* _What to work on_: Before copying, set the pictures aside; then repeat every line below verbatim.

::::

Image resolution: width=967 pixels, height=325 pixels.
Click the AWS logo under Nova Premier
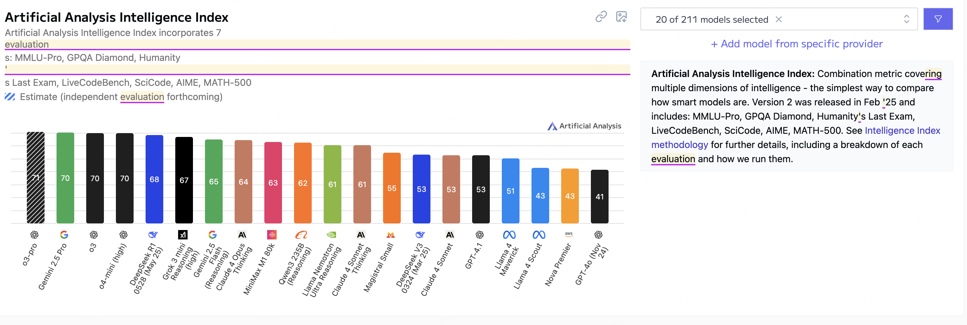tap(569, 234)
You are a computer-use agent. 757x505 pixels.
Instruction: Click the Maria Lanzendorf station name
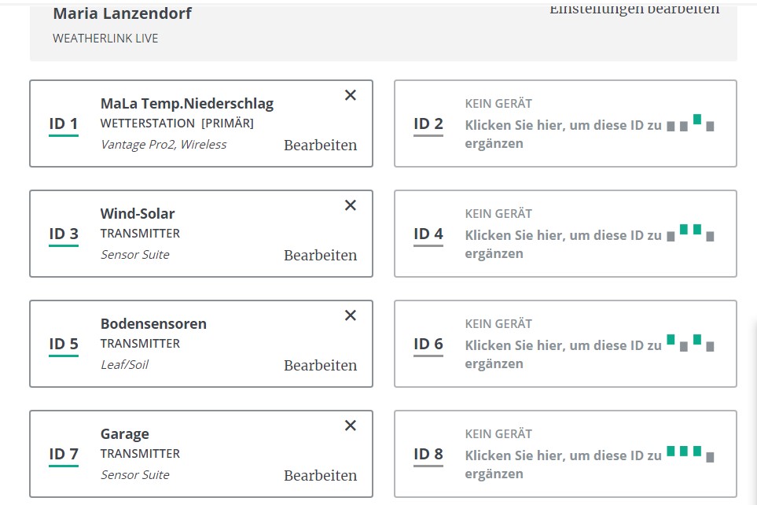coord(122,13)
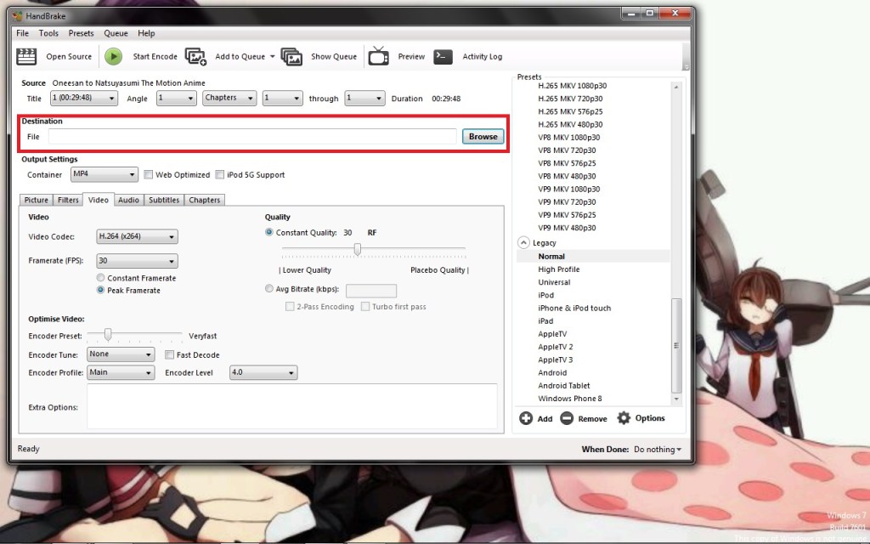Click the Browse destination button

pyautogui.click(x=483, y=136)
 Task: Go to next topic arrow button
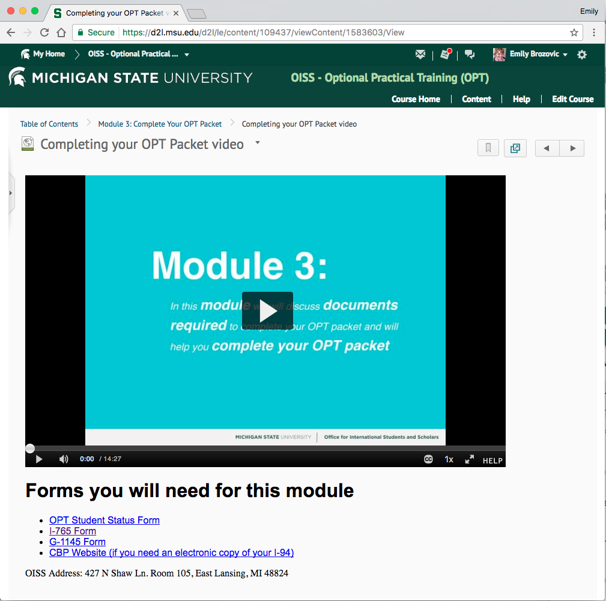(x=572, y=148)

::::

* _Your response_:
Image resolution: width=967 pixels, height=325 pixels.
Click the AWS logo under Nova Premier
tap(569, 234)
You are a computer-use agent. 757x505 pixels.
Instruction: Click the Maria Lanzendorf station name
coord(122,13)
Click the Browse destination button

pyautogui.click(x=483, y=136)
 Task: Go to next topic arrow button
(x=572, y=148)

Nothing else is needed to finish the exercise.